Bodine expected another meeting soon about buying the last fifty acres, and as she drove she weighed whether that parcel would work better for the ranch or resort.
Fix up the house, she mused, rent it to groups. Or for events. Smaller weddings, corporate parties, family reunion s.
Or save that time and expense, tear it down, build from there.
She entertained herself with possibilities as she drove under the arching Bodine Resort sign with its shamrock logo.
She circled around, noting the lights on in the Trading Post as whoever caught the first shift prepared to open for the day. They had a trunk show this week with leather goods and crafts, and that would lure in some of the late-fall guests. Or with Rory’s teams’ marketing blast, draw in non-guests who’d stay for lunch at the Feed Bag.
She pulled up in front of the long, low building with its wide front porch that housed reception.
It always made her proud.
The resort was born before she was, at a gathering with her mother, her grandmother, and her great-grandmother—with her grandmother, Cora Riley Bodine, driving the train.
What had started as a bare-bones dude ranch had grown into a luxury resort that offered five-star cuisine, personalized service, adventure, pampering, events, entertainment, and more, all spread over more than thirty thousand acres, including the working ranch. And all, she thought as she got out of the truck, with the priceless beauty of western Montana.
She hurried inside, where a couple of guests were enjoying coffee in front of the massive, roaring fire.
She caught the fall scents of pumpkin and cloves, approved as she waved a hand toward the desk, intent on reaching her office and getting organized. Detoured to the desk when Sal, the perky redhead Bodine had known since grade school, signaled her.
“Wanted you to know Linda-Sue just called to say she’d be a little late.”
“She always is.”
“Yeah, but this time she’s saying it instead of just being it. She’s going by to pick up her mother.”
The solid foundation of Bodine’s day suffered its first crack. “Her mother’s coming to the meeting?”
“Sorry.” Sal offered a sorrowful smile.
“That’s mostly Jessie’s problem, but thanks for the heads-up.”
“Jessie’s not in yet.”
“That’s all right, I’m early for the meeting.”
“You always are,” Sal called out as Bodine veered off, taking the turn that led back to the resort manager’s office. Her office.
She liked the size of it.
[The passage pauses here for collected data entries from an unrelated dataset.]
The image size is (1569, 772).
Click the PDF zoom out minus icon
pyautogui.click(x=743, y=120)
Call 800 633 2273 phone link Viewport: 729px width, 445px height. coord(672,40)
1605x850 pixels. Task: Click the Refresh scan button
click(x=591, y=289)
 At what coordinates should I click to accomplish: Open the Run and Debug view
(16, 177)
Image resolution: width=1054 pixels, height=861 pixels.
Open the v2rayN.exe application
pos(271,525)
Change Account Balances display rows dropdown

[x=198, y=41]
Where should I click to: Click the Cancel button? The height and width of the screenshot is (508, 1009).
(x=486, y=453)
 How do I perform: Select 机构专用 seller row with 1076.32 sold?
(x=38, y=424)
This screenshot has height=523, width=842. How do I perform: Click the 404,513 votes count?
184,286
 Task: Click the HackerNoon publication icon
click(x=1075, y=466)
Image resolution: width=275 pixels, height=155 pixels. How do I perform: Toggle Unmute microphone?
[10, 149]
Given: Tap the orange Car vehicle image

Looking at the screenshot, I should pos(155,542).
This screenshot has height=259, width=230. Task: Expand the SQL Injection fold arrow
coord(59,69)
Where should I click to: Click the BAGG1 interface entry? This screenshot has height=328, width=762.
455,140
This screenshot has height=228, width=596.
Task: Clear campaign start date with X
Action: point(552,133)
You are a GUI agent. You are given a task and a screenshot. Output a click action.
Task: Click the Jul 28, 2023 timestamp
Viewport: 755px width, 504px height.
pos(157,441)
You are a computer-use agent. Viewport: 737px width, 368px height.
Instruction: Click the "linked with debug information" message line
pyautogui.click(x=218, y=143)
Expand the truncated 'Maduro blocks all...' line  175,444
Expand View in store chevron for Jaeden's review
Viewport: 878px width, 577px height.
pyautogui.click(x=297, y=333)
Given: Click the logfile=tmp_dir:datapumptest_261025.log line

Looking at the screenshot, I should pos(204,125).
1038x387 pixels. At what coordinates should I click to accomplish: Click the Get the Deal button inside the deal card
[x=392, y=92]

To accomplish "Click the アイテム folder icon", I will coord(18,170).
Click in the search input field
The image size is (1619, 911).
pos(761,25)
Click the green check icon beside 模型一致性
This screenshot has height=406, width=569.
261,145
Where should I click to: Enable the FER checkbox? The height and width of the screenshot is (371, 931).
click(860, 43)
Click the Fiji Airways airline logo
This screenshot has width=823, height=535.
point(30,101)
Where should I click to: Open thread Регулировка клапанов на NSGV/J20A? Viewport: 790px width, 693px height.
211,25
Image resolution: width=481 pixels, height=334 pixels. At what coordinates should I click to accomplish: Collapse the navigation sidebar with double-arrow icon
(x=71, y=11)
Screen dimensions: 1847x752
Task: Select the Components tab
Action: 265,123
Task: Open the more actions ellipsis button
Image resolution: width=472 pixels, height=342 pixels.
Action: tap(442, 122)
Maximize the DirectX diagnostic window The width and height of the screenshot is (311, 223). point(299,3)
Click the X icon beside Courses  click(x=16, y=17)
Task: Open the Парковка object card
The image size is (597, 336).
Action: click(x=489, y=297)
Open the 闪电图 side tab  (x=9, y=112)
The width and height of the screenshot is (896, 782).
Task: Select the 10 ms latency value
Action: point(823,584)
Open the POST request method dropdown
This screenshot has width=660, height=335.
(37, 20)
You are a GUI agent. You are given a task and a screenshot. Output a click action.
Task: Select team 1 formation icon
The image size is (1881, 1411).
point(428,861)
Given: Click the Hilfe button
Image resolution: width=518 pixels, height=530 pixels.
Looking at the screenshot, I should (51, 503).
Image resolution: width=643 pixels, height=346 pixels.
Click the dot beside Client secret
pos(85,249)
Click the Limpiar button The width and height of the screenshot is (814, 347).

Big enough to hold meetings with staff or managers, small enough to keep those meetings intimate and personal.
She had a double window looking out on stone paths, a portion of the building that held the Feed Bag and the more exclusive Dining Hall, and fields rolling toward the mountains.
She had deliberately arranged her grandmother’s old desk with her back to that window, avoiding distractions. She had two high-backed leather chairs that had once graced the office in the ranch house, and a small sofa—once her mother’s and now reupholstered with a sturdy weave in a strong summer blue.
She hung her coat, hat, and scarf on the coatrack in the corner, smoothed a hand over her hair—black as her father’s, worn in a long, straight tail down her back.
She had the look of her grandfather—so his widow always said. Bodine had seen photographs, and acknowledged her resemblance to the young, doomed Rory Bodine, who’d died in Vietnam before his twenty-third birthday.
He’d had bold green eyes and a wide, top-heavy mouth. His black hair had had a wave to it while hers ran ruler straight, but she had his high cheekbones, his small, pugnacious nose, and the white Irish skin that required oceans of sunscreen.
But she liked to think she’d inherited her grandmother’s canny business sense.
She went to the counter that held the pod machine that made tolerable coffee, took a mug to her desk to go over her notes for her first two meetings of the day.
As she finished up a phone call and an e-mail simultaneously, Jessica came in.
Like Maureen, Jessie wore a dress—a sharp red in this case, paired with a short leather jacket the color of top cream. The short, high-heeled boots wouldn’t last five minutes in the snow, but they matched the red dress as if they’d been dyed in the same batch.
Bodine had to admire the slick, unassailable style.
Jessica wore her streaked blond hair pulled back in a sleek coil as she often did on workdays. Like the boots, her lips matched the dress perfectly and suited her slashing cheekbones, her slim, straight nose, and her eyes of clear, glacier blue.
She sat as Bodine finished the call, taking her own phone out of her jacket pocket and scrolling through something.